Também estão sendo promovidos encontros com o Ministério
Público tentando buscar alternativas, "mas só falar e não ter uma resposta dos
governantes, o que é de direito, é algo que não muda a realidade”, insiste
Valdeci Oliveira. Ela relata que é comum ver dragas passando em frente de
Santarém rumo a Itaituba e nada é feito, mesmo com o sofrimento que está sendo
provocado.
Cuidar do povo, daqueles que cuidam do povo, é importante neste
momento, trabalhar com as lideranças para que possam ser multiplicadores nas
bases, afirma a membro do Conselho Pastoral de Pescadores. Ela vê necessário “tentar
um debate maior, num seminário, para tratar dessas mazelas que estão
acontecendo e tentar cobrar do poder público e dos órgãos ambientais o cumprimento
da lei”. Por isso, “não pode se esperar uma grande tragedia em forma de uma
doença coletiva, algo que por outra parte já está acontecendo”.

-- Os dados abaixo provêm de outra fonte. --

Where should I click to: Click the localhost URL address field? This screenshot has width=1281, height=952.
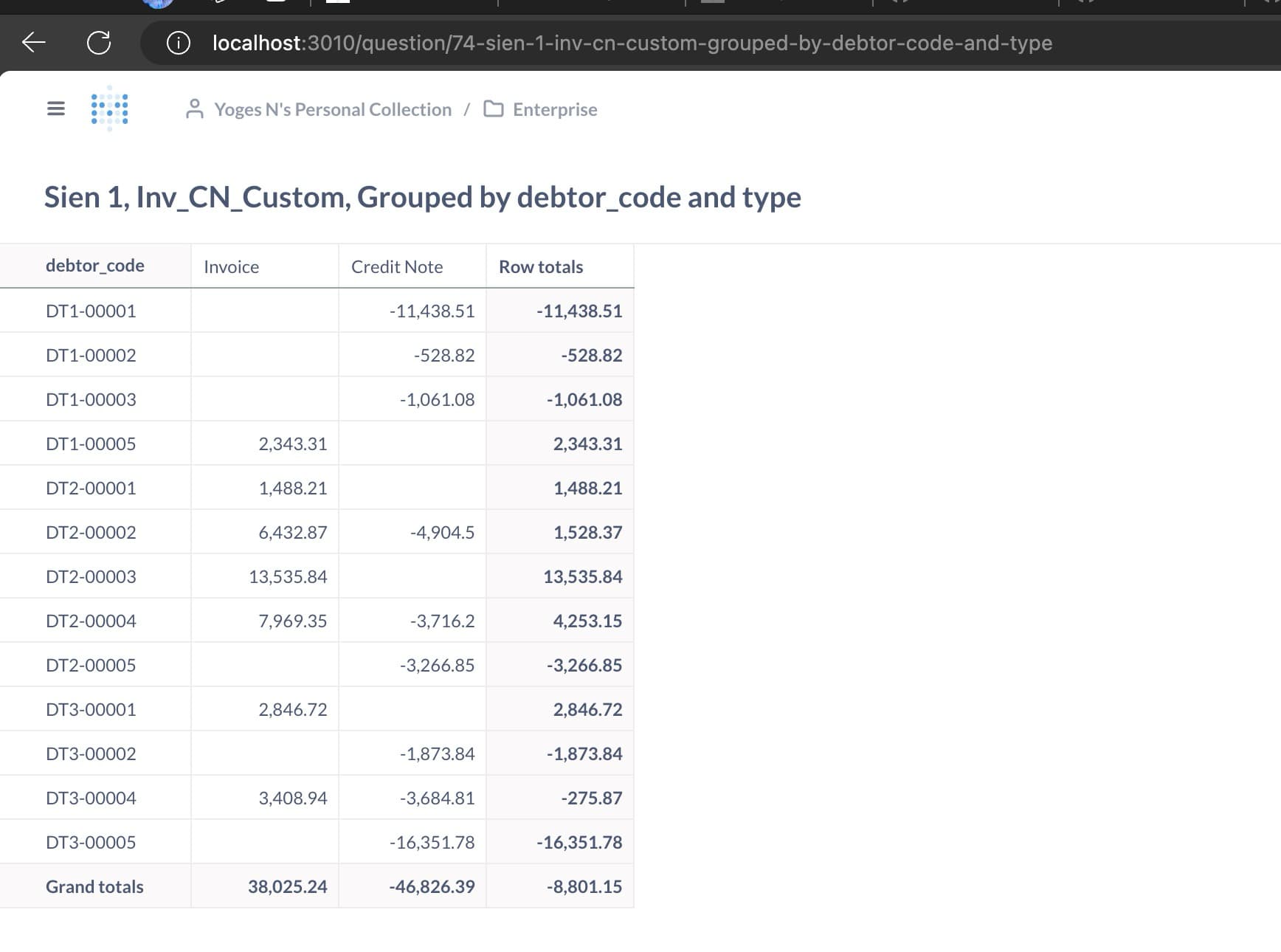[632, 43]
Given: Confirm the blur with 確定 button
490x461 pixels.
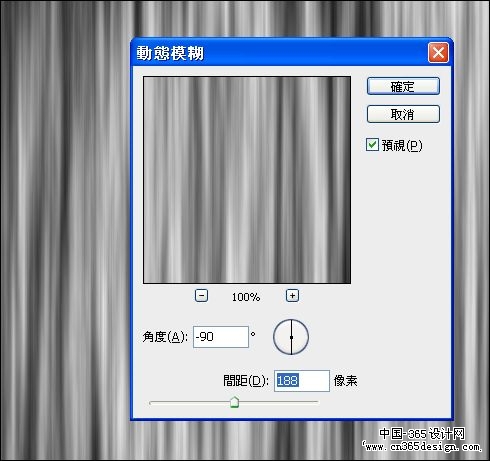Looking at the screenshot, I should pos(403,86).
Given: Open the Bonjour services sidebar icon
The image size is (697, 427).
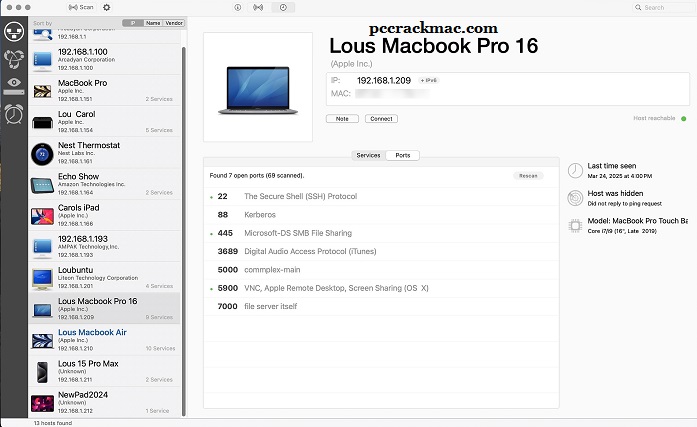Looking at the screenshot, I should pos(14,59).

Junto com isso destaca a presença no Conselho Municipal de
Saúde, buscando implementar nas Unidades Básicas de Saúde esse cuidado maior e
esse acompanhamento a toda a população. Também buscar como trabalhar com as
pessoas que estão contaminadas, como é que a gestão municipal toma condução
dessa situação. Finalmente vê necessário tomar um posicionamento como Conselho Pastoral
dos Pescadores, buscar um debate com o poder municipal e a Secretaria de Saúde.